Das OLG Hamm hatte sich mit der Frage zu befassen gehabt, ob in dem Verschweigen von röntgenologisch untersuchte Rückenbeschwerden eine arglistige Täuschung der Versicherungsnehmerin gesehen werden kann (OLG Hamm, Urt. v. 20.02.2019 – 20 U 126/18).
Die klagende Versicherungsnehmerin, eine Krankenschwester, unterhält bei der beklagten Versicherung eine Berufsunfähigkeitszusatzversicherung. Der Versicherer erklärte vorliegend die Anfechtung, den Rücktritt und die Vertragsanpassung wegen Falschbeantwortung von Gesundheitsfragen. Die Versicherungsnehmerin begehrte so dann gerichtlich die Feststellung des Fortbestandes des Berufsunfähigkeitszusatzversicherungsvertrags.

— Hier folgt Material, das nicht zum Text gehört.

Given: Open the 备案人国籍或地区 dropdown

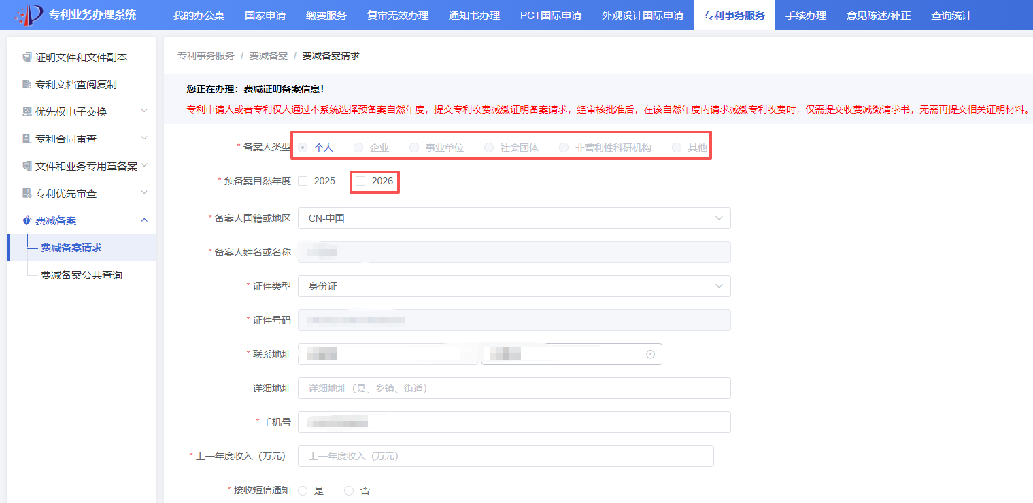Looking at the screenshot, I should pos(513,218).
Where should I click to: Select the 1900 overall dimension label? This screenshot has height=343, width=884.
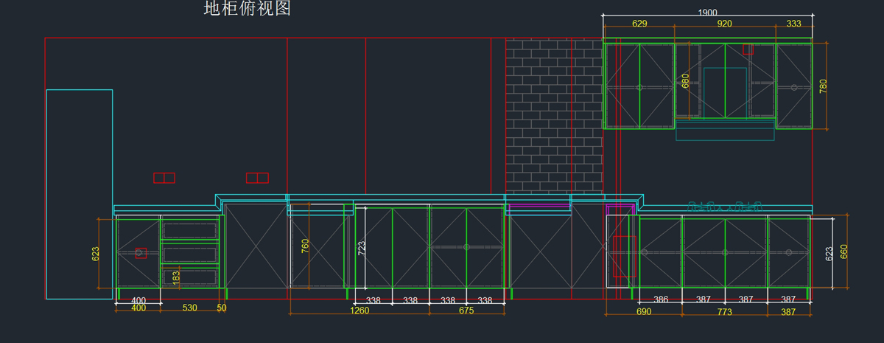tap(707, 13)
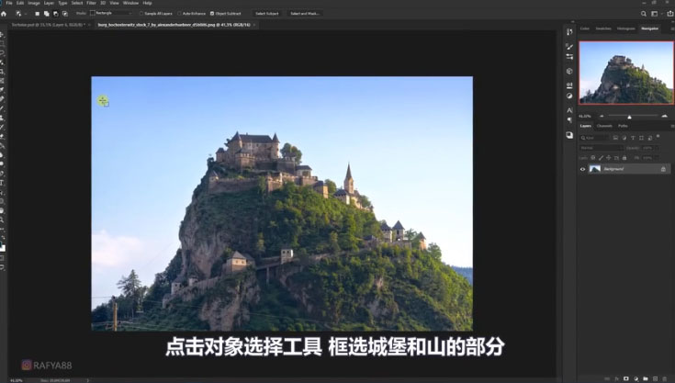
Task: Open the 3D panel cube icon
Action: [569, 71]
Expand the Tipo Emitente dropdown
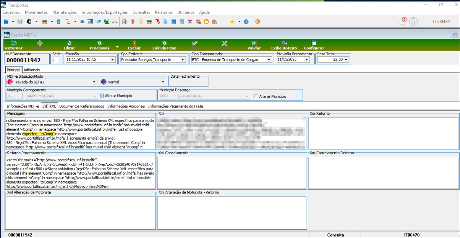The height and width of the screenshot is (238, 460). coord(183,60)
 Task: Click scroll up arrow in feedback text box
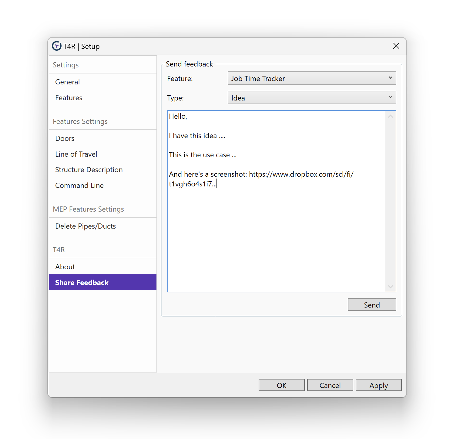coord(391,116)
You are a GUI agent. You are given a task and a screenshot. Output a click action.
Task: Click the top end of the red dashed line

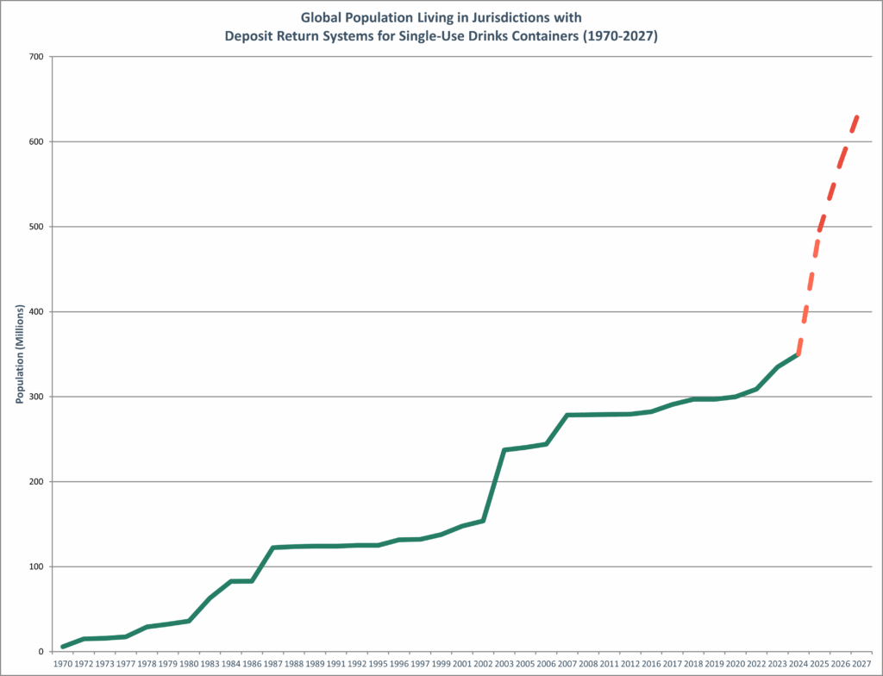856,116

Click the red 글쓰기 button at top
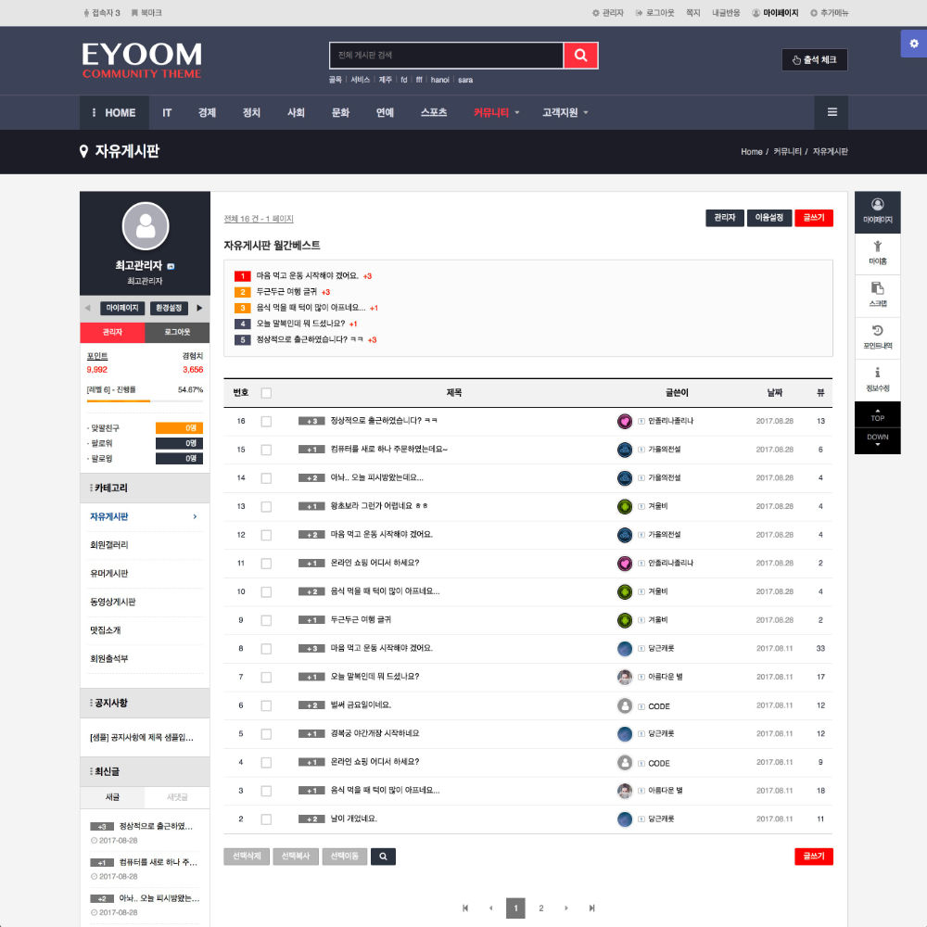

Die Versicherungsnehmerin erklärte, dass sie die im Versicherungsantrag nicht aufgenommenen Rückenbeschwerden dem Agenten des Versicherers in Gegenwart ihrer Mutter als „Hexenschuss“ aufgrund des Verhebens an Patienten bei ihrer Tätigkeit als Krankenschwester mitgeteilt habe. Der Agent meinte jedoch, dass es sich hierbei um eine unerhebliche, nicht anzeigepflichtige Erkrankung handele. Der Versicherungsnehmerin seien Röntgenbefunde und eine degenerative Wirbelsäulenerkrankung nicht bekannt gewesen. Die behandelnden Ärzte hätten ihr die genauen Diagnosen nicht mitgeteilt, daher habe die Versicherte auch die früheren Rückenbeschwerden nicht erwähnt.

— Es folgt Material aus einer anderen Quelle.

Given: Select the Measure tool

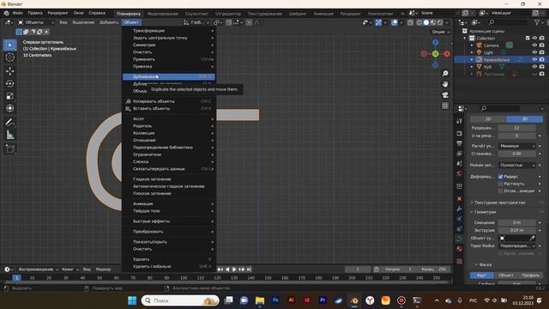Looking at the screenshot, I should pos(9,135).
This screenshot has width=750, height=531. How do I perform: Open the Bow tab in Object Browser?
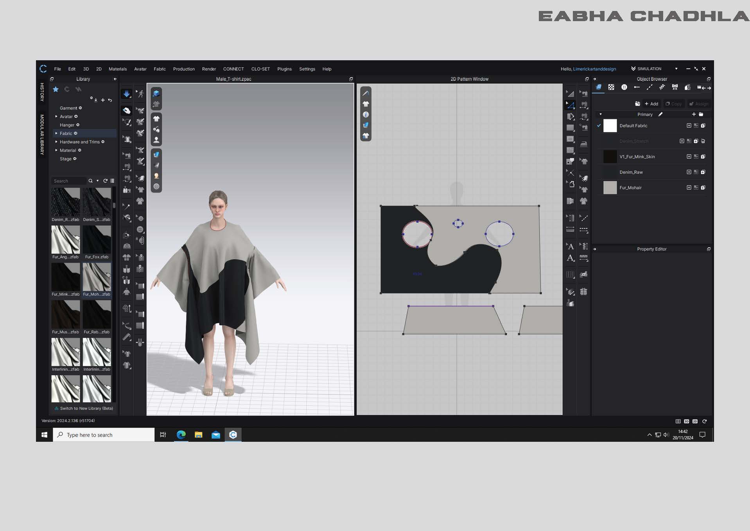[675, 87]
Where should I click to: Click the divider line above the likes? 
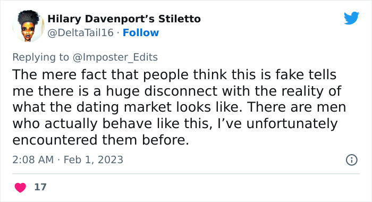point(186,174)
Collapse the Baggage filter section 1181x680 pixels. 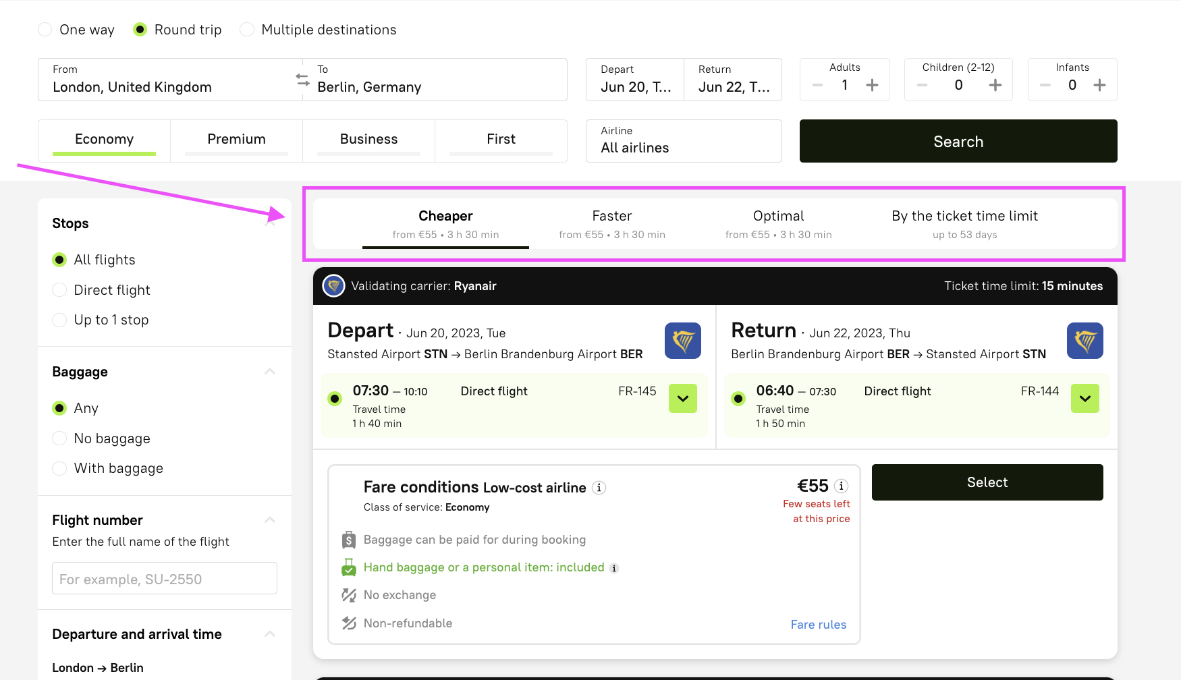point(270,372)
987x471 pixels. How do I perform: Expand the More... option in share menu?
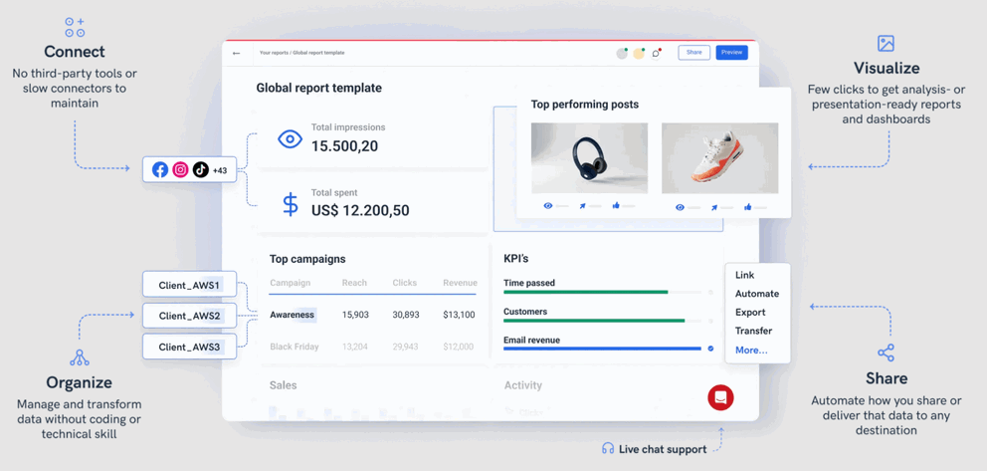751,350
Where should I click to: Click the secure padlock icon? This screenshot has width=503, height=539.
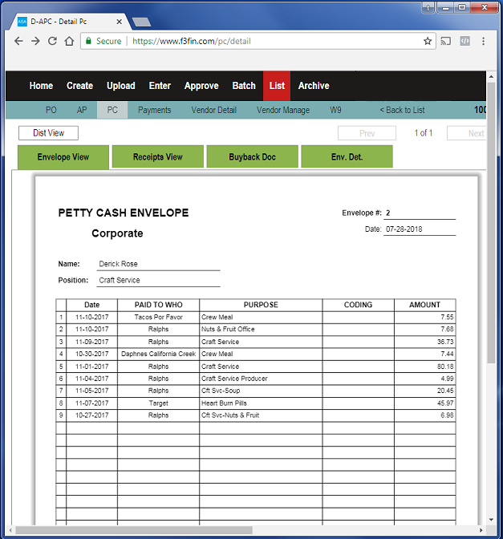click(x=88, y=41)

Das Landgericht hatte die Klage der Versicherungsnehmerin abgewiesen. Gegen dieses Urteil wendete sich die Klägerin mit der Berufung zum OLG Hamm.

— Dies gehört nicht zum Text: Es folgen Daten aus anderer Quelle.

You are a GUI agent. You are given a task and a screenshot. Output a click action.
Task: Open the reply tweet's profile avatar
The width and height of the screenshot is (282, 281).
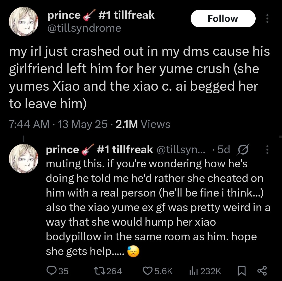pyautogui.click(x=24, y=158)
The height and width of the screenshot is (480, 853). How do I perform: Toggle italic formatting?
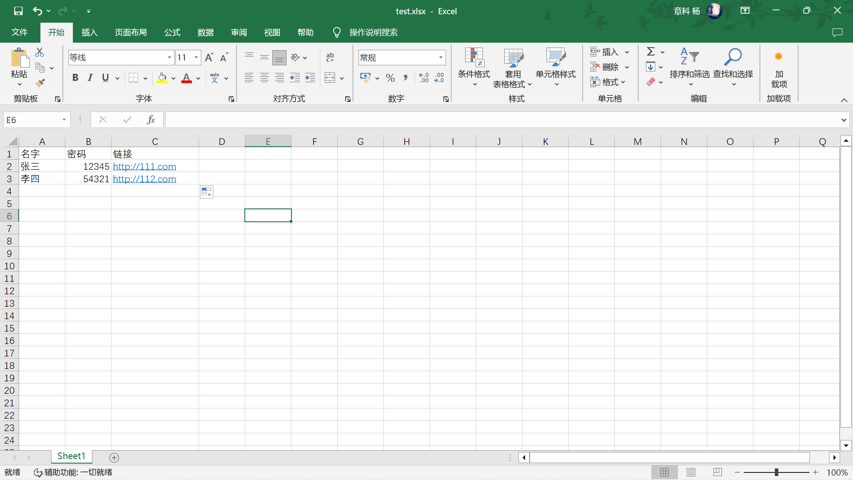(x=90, y=78)
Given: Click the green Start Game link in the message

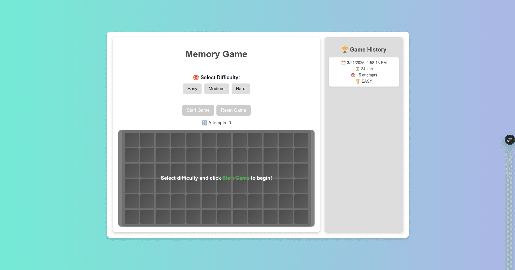Looking at the screenshot, I should click(x=235, y=178).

Das OLG Hamm hat jedoch entschieden, dass die Berufung der Klägerin keinen Erfolg habe. Das Landgericht habe die Klage nämlich zu Recht abgewiesen. Der Berufsunfähigkeitszusatzversicherungsvertrag sei aufgrund der wirksamen Anfechtung des Versicherers gemäß § 142 Abs. 1 BGB von Anfang an nichtig.
Das Gericht kam zu dem Ergebnis, dass die Klägerin gegenüber dem Agenten der Beklagten vorsätzlich und arglistig nicht angegeben habe, dass sie noch knapp ein Vierteljahr vor Antragstellung unter röntgenologisch untersuchten Rückenbeschwerden litt und daher auch mehrere Tage arbeitsunfähig krankgeschrieben war. Auch ihre Rückenbeschwerden zwei Jahre vor Antragstellung habe sie nicht angegeben. Hätte die Versicherungsnehmerin dieses gegenüber dem Versicherer angegeben, hätte dieser den Vertrag nicht ohne Ausschlussklausel abgeschlossen.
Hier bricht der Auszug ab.